Mentioning Walter Benjamin

The name of Walter Benjamin came up in our conversation, between Mikael and me, last Monday, about cultural capital. Specifically, we mentioned his essay, The Author as Producer (1934)

You can download Benjamin’s essay, here

https://monoskop.org/images/9/93/Benjamin_Walter_1934_1999_The_Author_as_Producer.pdf

Benjamin was writing at a particular moment in history and describing the the consequences of technological change in relation to cultural production. He was particularly interested in how mechanical reproduction would transform access to the production print culture. His essay was published just as the popular-front politics of 1930s Europe began to take a turn for the worse. So, his writing has an engaging urgency that resonates with our present-day circumstances.

Mostly, he was considering writers and journalists; but his comments are just as important in relation to the developments in visual culture and graphic design. Also, what Benjamin was describing was the beginning of a process that has accelerated and become more significant through the shift from print culture to the digital stream of always-on and dynamic communication.

The characteristics of mass-production, economy and distribution, were identified by Benjamin as culturally transformative. He believed that the entrenched gate-keepers of culture would be swept aside and that a new and dynamic political association between workers and artists would emerge. Nowadays, this sounds a bit idealistic. I would say that Benjamin underestimated the resilience of the dominant culture. Having said that, there have been successive moments when cultural production was transformed, and became more widely available.

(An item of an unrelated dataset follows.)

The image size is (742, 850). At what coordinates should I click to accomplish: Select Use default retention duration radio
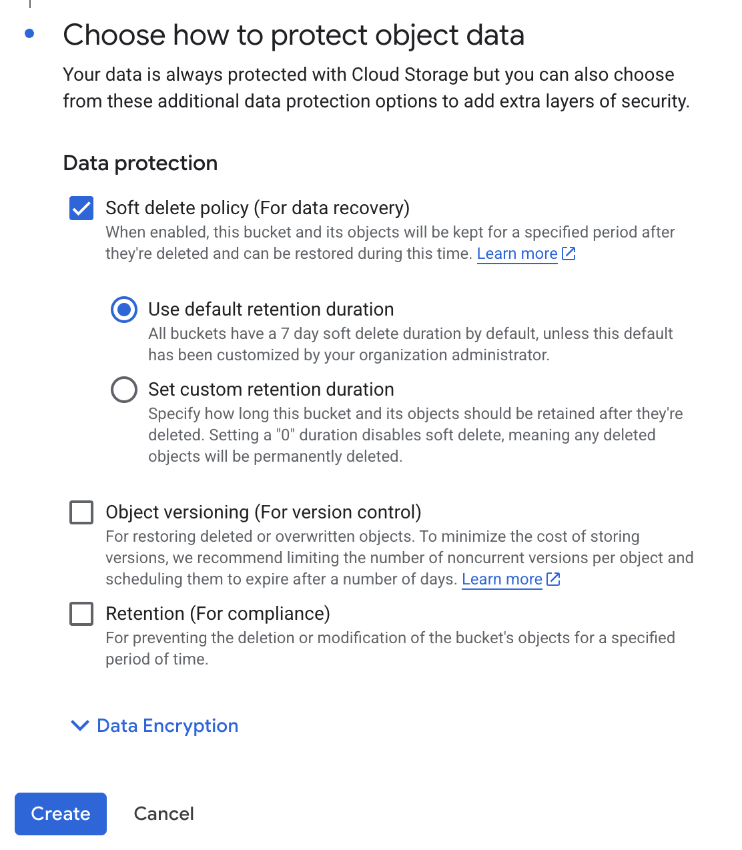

Benjamin is an important historical figure and is widely recognised as a key personality in the development of cultural theory. His unfinished Arcades Project has been hugely influential in the consideration of urbanism and modernist experience of the accelerated city. Perhaps his most famous work is, The Work of Art in the Age of Mechanical Reproduction (1936).

The distinction between high art and popular culture is deeply entrenched in the social fabric. But, it is a false distinction based on out-dated notions of cultural capital. Benjamin was amongst the first to describe popular cultural forms seriously and was a founder of the Frankfurt School of cultural theory. The Frankfurt School was probably the most widely influential philosophical movement if the 20C, and has transformed our understanding of popular culture and its significance.

In France, Roland Barthes used this approach to describe, through journalism, the important cultural products of the age. His book, Mythologies (1957) provided the template for the serious consideration of popular cultural forms.

If you are interested in this, consider the impact of technology on popular music over the last 70 years…The BBC have made a series of excellent documentaries that describe how this played out in relation to making and recording pop music.